I have to say that none of my ideas were received with much approbation.  Most were considered inappropriate and likely to at best lose clients and at worst result in physical violence or a court case.  I found this a very disappointing response to what I still consider very valuable business development advice.  However, I fear the perceived quality of my advice may have been weakened by the fact that it reduced me (if no-one else} to tears of laughter.  My therapist was good enough to stare at me during some of my re-dressing process, but I didn’t feel his (or her) heart was fully in it – though I nonetheless enjoyed the attention!  When it came to time to pay for my therapy, I did feel the strange desire to stick the used twenties into a waist-band – which even I will admit was inappropriate and perhaps slightly confusing the relationship, but I think might encourage heavier tipping.

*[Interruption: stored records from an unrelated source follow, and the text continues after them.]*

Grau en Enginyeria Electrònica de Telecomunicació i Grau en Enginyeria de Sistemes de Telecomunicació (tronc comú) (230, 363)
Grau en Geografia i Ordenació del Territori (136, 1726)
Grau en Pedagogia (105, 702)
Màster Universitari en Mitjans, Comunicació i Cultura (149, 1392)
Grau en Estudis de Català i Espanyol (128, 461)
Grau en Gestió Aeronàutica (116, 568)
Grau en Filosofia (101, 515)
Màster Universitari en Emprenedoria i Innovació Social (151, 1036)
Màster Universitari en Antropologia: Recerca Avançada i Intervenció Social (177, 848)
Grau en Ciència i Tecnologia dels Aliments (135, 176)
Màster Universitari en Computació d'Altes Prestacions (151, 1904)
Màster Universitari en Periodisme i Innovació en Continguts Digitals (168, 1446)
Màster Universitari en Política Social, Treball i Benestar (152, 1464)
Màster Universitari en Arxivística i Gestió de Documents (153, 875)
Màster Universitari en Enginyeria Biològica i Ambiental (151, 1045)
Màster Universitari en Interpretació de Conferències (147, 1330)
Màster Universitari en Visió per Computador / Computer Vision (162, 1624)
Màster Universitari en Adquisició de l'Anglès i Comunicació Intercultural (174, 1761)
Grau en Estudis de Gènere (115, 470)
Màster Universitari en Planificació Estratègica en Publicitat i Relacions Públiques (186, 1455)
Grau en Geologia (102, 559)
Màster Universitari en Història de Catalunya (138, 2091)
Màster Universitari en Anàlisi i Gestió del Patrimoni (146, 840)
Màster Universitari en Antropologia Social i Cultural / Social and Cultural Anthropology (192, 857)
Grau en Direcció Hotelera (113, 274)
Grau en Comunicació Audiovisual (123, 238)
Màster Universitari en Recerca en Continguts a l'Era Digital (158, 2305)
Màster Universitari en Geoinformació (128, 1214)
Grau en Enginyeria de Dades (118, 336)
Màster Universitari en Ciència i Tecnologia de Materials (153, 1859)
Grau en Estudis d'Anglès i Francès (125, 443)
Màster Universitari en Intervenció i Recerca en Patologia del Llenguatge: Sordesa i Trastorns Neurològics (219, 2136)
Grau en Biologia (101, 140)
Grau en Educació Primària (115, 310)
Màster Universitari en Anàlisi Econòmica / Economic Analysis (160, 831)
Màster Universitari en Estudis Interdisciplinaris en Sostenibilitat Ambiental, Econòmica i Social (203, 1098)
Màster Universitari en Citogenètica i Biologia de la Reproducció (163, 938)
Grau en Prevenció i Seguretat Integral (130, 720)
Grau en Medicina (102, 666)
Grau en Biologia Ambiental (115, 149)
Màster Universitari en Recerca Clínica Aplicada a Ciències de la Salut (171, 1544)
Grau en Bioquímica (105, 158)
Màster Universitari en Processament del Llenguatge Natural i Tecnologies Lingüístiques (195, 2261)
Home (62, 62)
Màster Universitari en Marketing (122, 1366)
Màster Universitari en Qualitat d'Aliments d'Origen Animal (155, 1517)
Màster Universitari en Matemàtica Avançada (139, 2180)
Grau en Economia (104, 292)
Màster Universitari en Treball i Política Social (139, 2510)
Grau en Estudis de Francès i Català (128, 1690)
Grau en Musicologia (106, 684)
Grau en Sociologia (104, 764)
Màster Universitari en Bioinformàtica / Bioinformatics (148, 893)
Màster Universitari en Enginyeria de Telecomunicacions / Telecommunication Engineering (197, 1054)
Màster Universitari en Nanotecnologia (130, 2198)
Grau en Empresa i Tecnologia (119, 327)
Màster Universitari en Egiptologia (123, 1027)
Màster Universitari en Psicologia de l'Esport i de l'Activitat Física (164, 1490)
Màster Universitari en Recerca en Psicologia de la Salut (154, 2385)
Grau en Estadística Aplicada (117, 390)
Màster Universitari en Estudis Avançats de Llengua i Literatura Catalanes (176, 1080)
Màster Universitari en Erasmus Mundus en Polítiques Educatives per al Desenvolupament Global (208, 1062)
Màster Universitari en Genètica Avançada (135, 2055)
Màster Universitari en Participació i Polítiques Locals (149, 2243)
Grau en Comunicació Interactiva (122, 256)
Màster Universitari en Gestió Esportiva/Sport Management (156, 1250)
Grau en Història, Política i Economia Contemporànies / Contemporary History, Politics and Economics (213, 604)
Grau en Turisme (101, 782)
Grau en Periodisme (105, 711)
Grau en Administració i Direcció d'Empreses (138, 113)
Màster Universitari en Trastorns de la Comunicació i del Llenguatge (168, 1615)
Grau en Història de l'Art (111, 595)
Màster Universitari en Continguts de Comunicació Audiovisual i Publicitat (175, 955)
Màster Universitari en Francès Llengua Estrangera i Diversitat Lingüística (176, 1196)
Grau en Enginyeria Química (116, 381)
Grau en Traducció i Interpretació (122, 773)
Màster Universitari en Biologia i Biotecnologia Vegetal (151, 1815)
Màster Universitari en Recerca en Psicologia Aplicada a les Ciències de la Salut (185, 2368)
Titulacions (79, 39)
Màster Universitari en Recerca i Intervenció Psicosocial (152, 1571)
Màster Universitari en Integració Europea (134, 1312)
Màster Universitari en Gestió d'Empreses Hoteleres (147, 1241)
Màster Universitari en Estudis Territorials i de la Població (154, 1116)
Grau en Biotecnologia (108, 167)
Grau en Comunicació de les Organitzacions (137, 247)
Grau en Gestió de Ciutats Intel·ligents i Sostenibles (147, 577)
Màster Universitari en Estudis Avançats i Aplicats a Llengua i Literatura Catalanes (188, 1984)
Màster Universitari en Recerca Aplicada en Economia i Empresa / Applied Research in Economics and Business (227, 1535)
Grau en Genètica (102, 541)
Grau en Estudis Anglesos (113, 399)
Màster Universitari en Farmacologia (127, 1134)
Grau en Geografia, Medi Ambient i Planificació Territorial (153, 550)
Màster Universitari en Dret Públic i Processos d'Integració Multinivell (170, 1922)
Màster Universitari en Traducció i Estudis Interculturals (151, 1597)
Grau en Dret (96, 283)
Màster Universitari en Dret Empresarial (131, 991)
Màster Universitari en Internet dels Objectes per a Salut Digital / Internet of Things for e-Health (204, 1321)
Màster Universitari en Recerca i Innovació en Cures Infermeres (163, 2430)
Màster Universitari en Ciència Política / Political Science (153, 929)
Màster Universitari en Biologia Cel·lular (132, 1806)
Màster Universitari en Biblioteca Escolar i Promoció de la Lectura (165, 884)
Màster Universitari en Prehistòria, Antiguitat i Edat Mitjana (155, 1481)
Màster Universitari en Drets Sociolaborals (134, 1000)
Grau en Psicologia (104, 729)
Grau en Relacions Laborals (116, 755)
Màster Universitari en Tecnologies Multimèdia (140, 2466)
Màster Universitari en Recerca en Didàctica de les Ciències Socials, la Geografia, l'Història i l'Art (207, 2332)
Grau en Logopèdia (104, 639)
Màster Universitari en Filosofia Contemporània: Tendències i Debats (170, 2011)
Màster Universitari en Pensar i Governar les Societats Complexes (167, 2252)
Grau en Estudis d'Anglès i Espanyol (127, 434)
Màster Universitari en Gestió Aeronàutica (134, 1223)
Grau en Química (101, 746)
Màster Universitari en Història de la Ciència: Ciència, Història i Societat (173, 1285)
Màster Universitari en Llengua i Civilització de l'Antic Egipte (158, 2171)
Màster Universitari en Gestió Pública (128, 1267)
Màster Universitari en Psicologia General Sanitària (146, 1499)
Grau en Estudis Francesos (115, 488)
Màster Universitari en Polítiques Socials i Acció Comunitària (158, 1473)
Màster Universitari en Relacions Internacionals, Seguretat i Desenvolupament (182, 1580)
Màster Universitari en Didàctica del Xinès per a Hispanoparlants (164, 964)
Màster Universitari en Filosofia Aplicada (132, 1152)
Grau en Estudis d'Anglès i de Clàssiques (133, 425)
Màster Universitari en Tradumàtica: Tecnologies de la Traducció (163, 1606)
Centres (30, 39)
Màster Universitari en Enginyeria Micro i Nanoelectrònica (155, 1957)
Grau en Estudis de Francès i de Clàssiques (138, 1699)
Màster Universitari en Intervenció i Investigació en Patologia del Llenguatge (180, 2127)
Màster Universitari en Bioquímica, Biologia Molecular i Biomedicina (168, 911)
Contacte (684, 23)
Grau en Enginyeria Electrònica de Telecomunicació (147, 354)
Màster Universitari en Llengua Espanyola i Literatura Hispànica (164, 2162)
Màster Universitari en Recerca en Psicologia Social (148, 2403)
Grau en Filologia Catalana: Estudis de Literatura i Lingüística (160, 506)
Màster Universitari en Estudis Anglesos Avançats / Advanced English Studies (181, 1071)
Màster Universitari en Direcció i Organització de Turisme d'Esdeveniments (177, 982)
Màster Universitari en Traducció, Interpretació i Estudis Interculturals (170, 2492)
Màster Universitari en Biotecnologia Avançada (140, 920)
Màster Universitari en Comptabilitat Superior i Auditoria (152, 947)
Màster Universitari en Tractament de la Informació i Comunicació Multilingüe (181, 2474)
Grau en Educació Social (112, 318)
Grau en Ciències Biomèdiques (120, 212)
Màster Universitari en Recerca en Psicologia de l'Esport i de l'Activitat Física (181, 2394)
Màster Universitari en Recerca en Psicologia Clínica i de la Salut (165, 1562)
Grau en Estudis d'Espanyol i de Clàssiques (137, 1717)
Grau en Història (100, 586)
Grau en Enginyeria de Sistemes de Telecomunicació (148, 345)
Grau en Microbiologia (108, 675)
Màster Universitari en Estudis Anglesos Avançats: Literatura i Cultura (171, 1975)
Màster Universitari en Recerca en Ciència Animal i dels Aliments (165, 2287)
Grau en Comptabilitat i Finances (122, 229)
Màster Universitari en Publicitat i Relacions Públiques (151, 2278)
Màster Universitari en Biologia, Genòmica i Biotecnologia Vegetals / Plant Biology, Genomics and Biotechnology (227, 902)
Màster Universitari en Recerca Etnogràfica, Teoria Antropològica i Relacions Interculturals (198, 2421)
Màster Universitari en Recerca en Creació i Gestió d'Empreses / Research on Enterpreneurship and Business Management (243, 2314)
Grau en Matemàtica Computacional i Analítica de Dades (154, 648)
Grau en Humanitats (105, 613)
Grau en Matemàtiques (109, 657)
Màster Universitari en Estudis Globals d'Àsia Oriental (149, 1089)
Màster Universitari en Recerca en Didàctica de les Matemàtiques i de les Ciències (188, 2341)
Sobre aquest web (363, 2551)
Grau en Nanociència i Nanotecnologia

Given the above, I feel the title requires no further explanation and that I should continue in a b2b role – preferably conducted remotely using modern telecommunications technology

The quality of mercy

is supposedly like the gentle rain from Heaven, though recent events would suggest that celestial mercy may be rather strained.  Recent precipitation brings retribution to mind rather than mercy, and suggests a vengeful deity with an itchy trigger finger.

In the last 15 days, I have been soaked to the skin on three days (though four occasions) and have have been rendered pretty wet on a further ten days.  This is despite attempts on my part to use intelligence from the Met Office to travel at times of lower risk wherever possible.  In an attempt to restore the much-missed drought, I never leave the house without being laden down with waterproofs and an umbrella.  I have also purchased additional waterproof clothing (which gives my existing waterproofs longer to dry after each drenching) and even scarified the lawn (which has always generated desiccating weather in previous years).  What more can any man do?  If reverse psychology has stopped working on the weather then we really have wrecked the climate.

A recent article in the Guardian (or at least its headline, I refused to read further for fear of raising my blood pressure) exhorted cyclists to enjoy riding in the warm summer rain.  With temperatures struggling to reach my age (in Fahrenheit) and with 10-40mph of wind chill to add to that, I don’t really feel the rain is terribly warm (though one of the Inuit or Saami might take a different view).  If warmth were on offer, I might consider an alternative approach and swap the waterproofs for an absolute minimum of clothing (though cycling naked strikes me as a very dangerous and painful choice) and some shower gel: my skin would dry quicker and I’d save both on time and my water bill.  The only downside is that arriving in little more than my birthday suit at a theatre, concert hall or railway station, I would probably be considered a tad under-dressed however clean and sweet-smelling I was.

Whilst recognising the dangers of solipsism, on several occasions the weather has been dry for an extended period before my journey, with the first spots only appearing as I leave the shelter of a building.  I begin to think that rain-generation is either a third, unwanted super-power or to wonder if the fact that I called God a lousy lay in a previous post might have returned to haunt me.  On the plus side, I suppose I could hire myself out to drought-stricken regions of the globe or join the Fire Brigade (though they’d have to relax their eye-sight requirements and I’m not good with heights) and, of course, I should only be used for some types of fire (adding rain to those involving electricity or very hot metal would not be advisable).